I spent most of today picking grapes in a nearby village. It hasn’t rained here in two months really, but it rained like hell while we were on the steep slopes with our buckets and clippers. Our friend Uwe has a friend Tom who grows grapes as a hobby, and produces about 2,000 liters of wine a year. Today, we picked Riesling grapes with Tom, his 75 year-old mom, his sister and her 7 and 4 year-old, and two of Tom’s colleagues.
We met Tom at his house at 10 a.m. and had some of his wine in the rain, with his 12 year-old German shepherd. We worked about two hours clipping clusters of grapes and tossing them in buckets, then dumped the buckets into a larger bucket called a Buten, which had shoulder straps on it. I carried the Buten down to the trailer, and with a twist of my back, tossed the grapes into a large fiberglass container. I managed to get up and down the steep, Roman steps without falling, despite the slippery leaves and snails.

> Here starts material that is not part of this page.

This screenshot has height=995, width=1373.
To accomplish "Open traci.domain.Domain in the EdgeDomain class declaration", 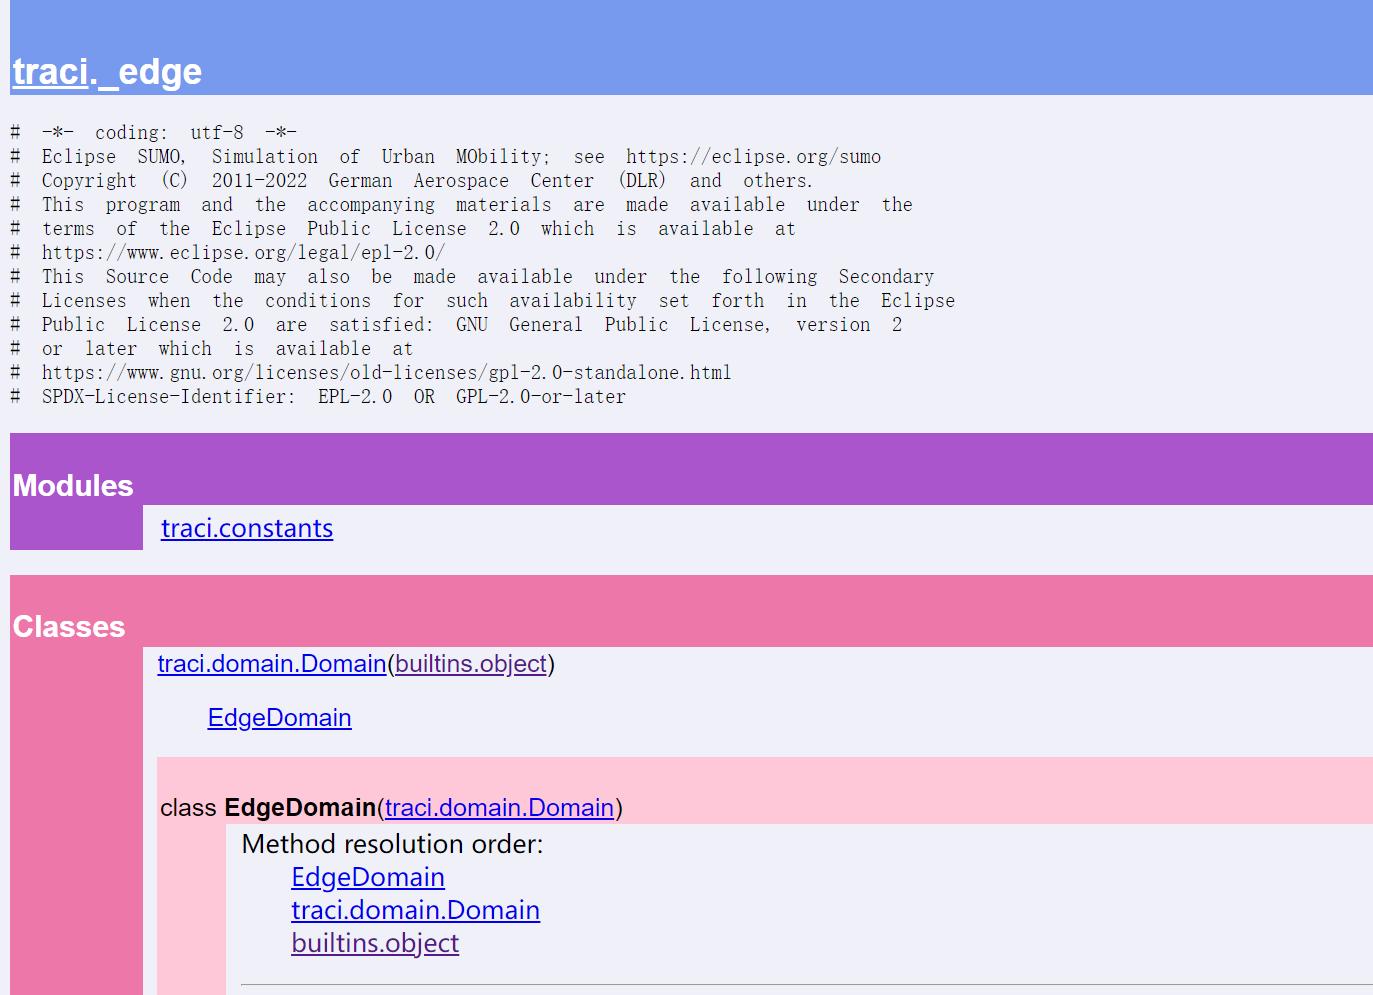I will [x=498, y=807].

After harvesting Tom’s six or seven rows of vines, we had lunch. They put up a tarp to keep us out of the rain, and we squeezed in together on a picnic table while Tom grilled pork chops and sausages. There was ample wine, beer and Schnapps and Tom kept my plate and glass full at all times.
I was surprised at the lack of delicacy in the whole process. At the start, I was worried that some of the grapes I was picking had rotten or moldy fruit, but then I was told it didn’t matter. Everything got put into small buckets, transferred to larger containers, then shoveled out of the trailer and back into smaller buckets, for a grinder. The grinder agitated the fruit, to get the sugars and alcohol working. We tested the sugar level and found it was really good (85%), although the overall volume of grapes was really low compared to other years. He will get about 130 liters out of what we picked today.
Tom gave us bottles of pear Schnapps as a thank you, and I bought a bottle of his Trollinger and Karic. He wouldn’t take my money, so I left it on his bar.